İyi hissetmiyordum ve ona da kötü hissettirmek istiyordum. Ancak ne zaman ona kötü hissettirsem ondan daha kötü hissediyordum. Bu da yeni adetimdi. Bu yüzdendi ertesi gün kulübeye geldiğinde ilk iş paşa paşa özür dilemem.
Özrümle o gece hiç yaşanmamış gibi davranır olmuştu, kin tutmuyordu. Çocuk gibi burada küsüp şurada barışıyordu. Lakin çocuk gibi desem de bu davranışının altında bile eziliyordum.
Uslu bir öğrenci gibi davranmaya çalışıyordum. Aynadan bakarak hareketlerimi geliştirmeye çalışıyordum. Kral Jungkook gelmeden önce son egzersizleri tamamlıyordum. Beni çalışırken bulduğunda mutlu oluyordu. Bunu, yüzünün şeklinden anlıyordum.
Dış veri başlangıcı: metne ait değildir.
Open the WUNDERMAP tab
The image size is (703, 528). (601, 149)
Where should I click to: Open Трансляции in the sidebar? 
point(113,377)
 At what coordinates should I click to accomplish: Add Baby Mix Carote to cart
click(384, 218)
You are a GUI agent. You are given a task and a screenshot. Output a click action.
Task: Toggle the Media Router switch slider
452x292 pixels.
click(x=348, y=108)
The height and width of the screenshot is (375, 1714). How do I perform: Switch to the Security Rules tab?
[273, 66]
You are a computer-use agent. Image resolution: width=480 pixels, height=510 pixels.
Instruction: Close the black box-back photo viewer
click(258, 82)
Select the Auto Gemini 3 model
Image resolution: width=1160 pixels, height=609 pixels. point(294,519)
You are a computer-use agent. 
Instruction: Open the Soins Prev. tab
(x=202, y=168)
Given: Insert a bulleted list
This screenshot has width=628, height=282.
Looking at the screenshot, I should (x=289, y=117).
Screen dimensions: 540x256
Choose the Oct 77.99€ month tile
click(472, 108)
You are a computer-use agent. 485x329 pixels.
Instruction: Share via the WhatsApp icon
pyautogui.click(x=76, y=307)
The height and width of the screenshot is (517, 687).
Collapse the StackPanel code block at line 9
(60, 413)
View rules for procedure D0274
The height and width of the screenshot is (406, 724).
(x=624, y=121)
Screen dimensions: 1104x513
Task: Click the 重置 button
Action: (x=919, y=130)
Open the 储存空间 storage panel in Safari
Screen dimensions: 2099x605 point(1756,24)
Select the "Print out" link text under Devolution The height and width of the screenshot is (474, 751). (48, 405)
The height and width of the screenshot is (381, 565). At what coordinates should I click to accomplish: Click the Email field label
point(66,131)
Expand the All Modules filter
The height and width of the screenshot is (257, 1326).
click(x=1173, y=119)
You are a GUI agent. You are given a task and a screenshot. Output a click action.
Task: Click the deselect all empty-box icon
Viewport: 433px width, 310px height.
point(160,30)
Bu yüzden başa dönüp tekrar yapıyordum aynı hareketleri.
Fakat bugün talim yapmayacağımızı yanında getirdiği misafirleri görünce anlamıştım.
Kucağında son doğan prens Hyun Shik ve prenses Hae So da dahil olmak üzere tüm çocukları buradaydı.
Sadece kraliyetin hizmetine tahsis edilmiş bir alanda olduğum için Kral Jungkook bazen çocuklarının da bu alana teşrif edeceğine dair haber salıyordu. Alan geniş olduğu için geldiklerinde pek rastlaştığımız söylenemezdi ama yine de idman aralarında onları gördüğüm oluyordu.
Kraliçe Ji Eun'dan olan çocukları Prenses Hae So ve Prens Min Ho genelde beraber geliyorlardı. Prensesin ben idman yaparken beni izlediği oluyordu. İdman sonrası saçlarımın bozulduğunu bahane edip beni önüne oturtuyordu ilk karşılaşmamızdaki gibi.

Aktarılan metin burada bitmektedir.